取り組む課題 ▸
**a.** engawaのインタビュー記事によると、任意団体「心の休憩処 engawa」の代表を務めているのは誰か。
**b.** engawaのインタビュー記事の続きを、最後の文の後から書いてください。

本文抜粋 ▸
<<<<
縁側のように暖かい場所を作りたいー engawa代表・兼松明日佳さんが目指す場所
現代は、あらゆるものがシステム化されており、非常に便利な世の中となっています。その一方で効率性重視の風潮が広まり、ミスが許されないストレスからメンタルを崩してしまう人も少なくありません。
このような時代だからこそ、誰もが安らげる場所に価値を感じる人が増えています。任意団体「心の休憩処 engawa」は、代表の兼松 明日佳さんが「安心安全な場を通して、自分を生きる力を呼び覚ましてほしい」という思いを持って設立。定期的な交流イベントを通じて、参加者の心に安らぎを提供しているといいます。
今回は、engawaの代表を務めている、兼松 明日佳さんに、団体設立のきっかけや目的、活動内容・課題などを伺ってきました。
生きづらさを抱える人々のために立ち上げた「engawa」
ーーーまずはengawaを設立したきっかけを教えてください
兼松:私は昔から他の人と何か違うという自覚があり、人間関係に悩んだり生きづらさを感じたりしていました。また、自分の家族が精神疾患で苦しみ、結果的に亡くなってしまうという出来事もありました。
>>>>
データ抜粋 ▸
<<<<
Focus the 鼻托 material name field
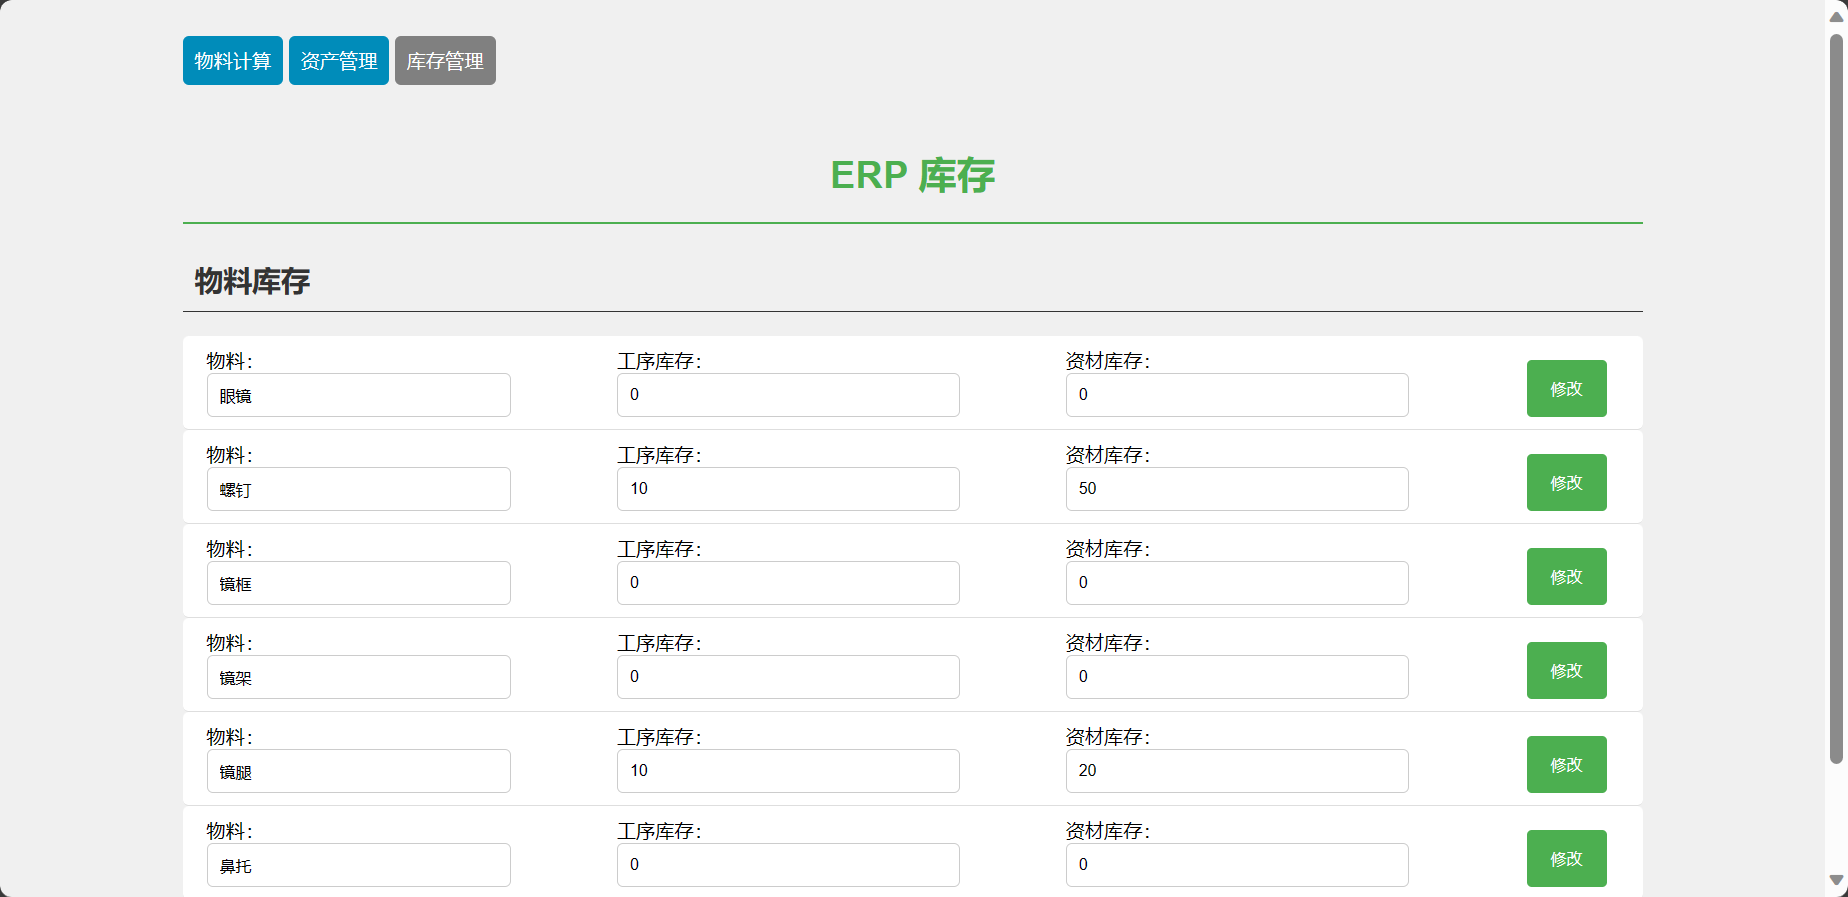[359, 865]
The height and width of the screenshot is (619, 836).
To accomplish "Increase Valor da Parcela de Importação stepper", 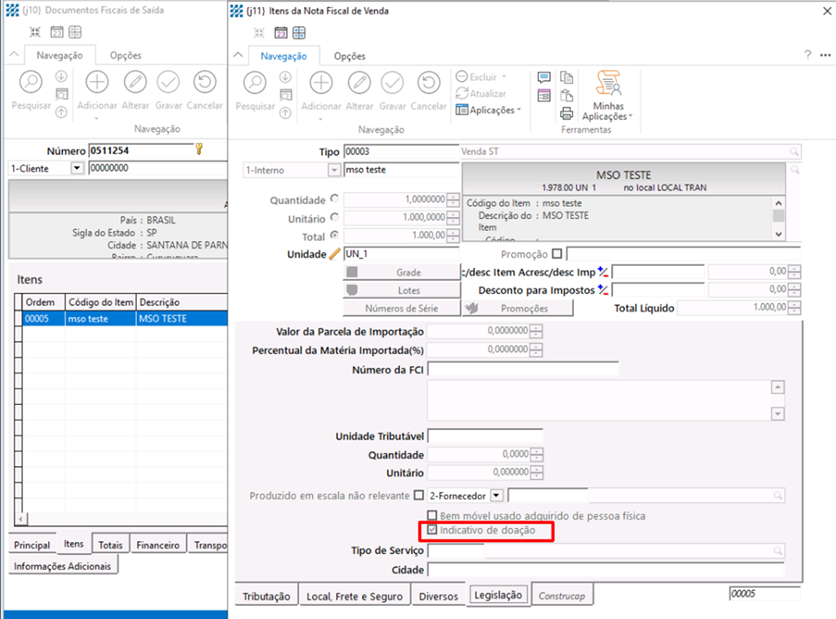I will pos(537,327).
>>>>
<<<<
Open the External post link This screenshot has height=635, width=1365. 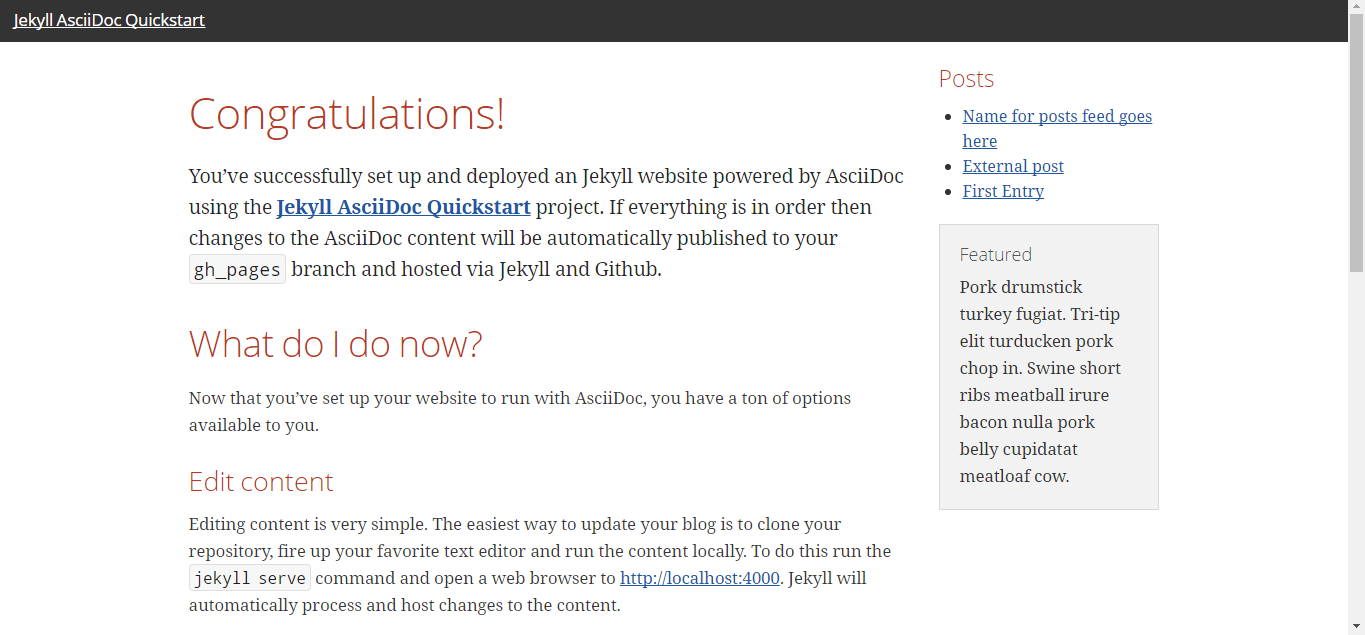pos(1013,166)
>>>>
演習の結果 ▸
**a.** 兼松明日佳さん

**b.**
そのような経験をすることで、精神的に苦しんでいる人たちが安心して過ごせる場所があれば、救われる人がいるかもしれないとずっと考えており、engawaという団体を立ち上げることにしました。
ーーーengawaにはどんな目的があるんですか
兼松:engawaのミッションは「安心安全な場を通して、自分を生きる力を呼び覚ます」です。また、ビジョンは「生きづらさを抱えている若者が、一人ではないことを知り、自分のままで生きてみようと思える社会」を作ることです。
精神的な悩みを抱えている人は、自分だけではないから心配することはない。また、生き方も別に他の人に合わせることはなく、ありのままの自分の気持ちに従って生きれば良いという思いをこめました。
悩みを聞いて共感することが癒しの一歩
ーーーengawaでは、どのような活動をしているんですか
兼松:大きく分けて、無料イベントと有料イベントがあります。無料イベントがengawaのメインの活動になり、「オンラインお茶会」「engawaの日」があります。
オンラインお茶会は、月2回ZOOMを利用して全国の同じような境遇の人と繋がるイベントです。ここでは、お茶でも飲みながら、いろいろな話をしたり聞いたりして、参加者が安らげる場を提供しています。
engawaの日は、月に1回自宅の一室を開放して、読書や会話、軽食を楽しみながら、各自思い思いに過ごすことで、穏やかな気持ちになってもらう場です。
どちらのイベントも心が疲れたり悩み事がある人が参加し、悩み事を話したり聞いたりして共感を得ることで心が安らぐような空間になっています。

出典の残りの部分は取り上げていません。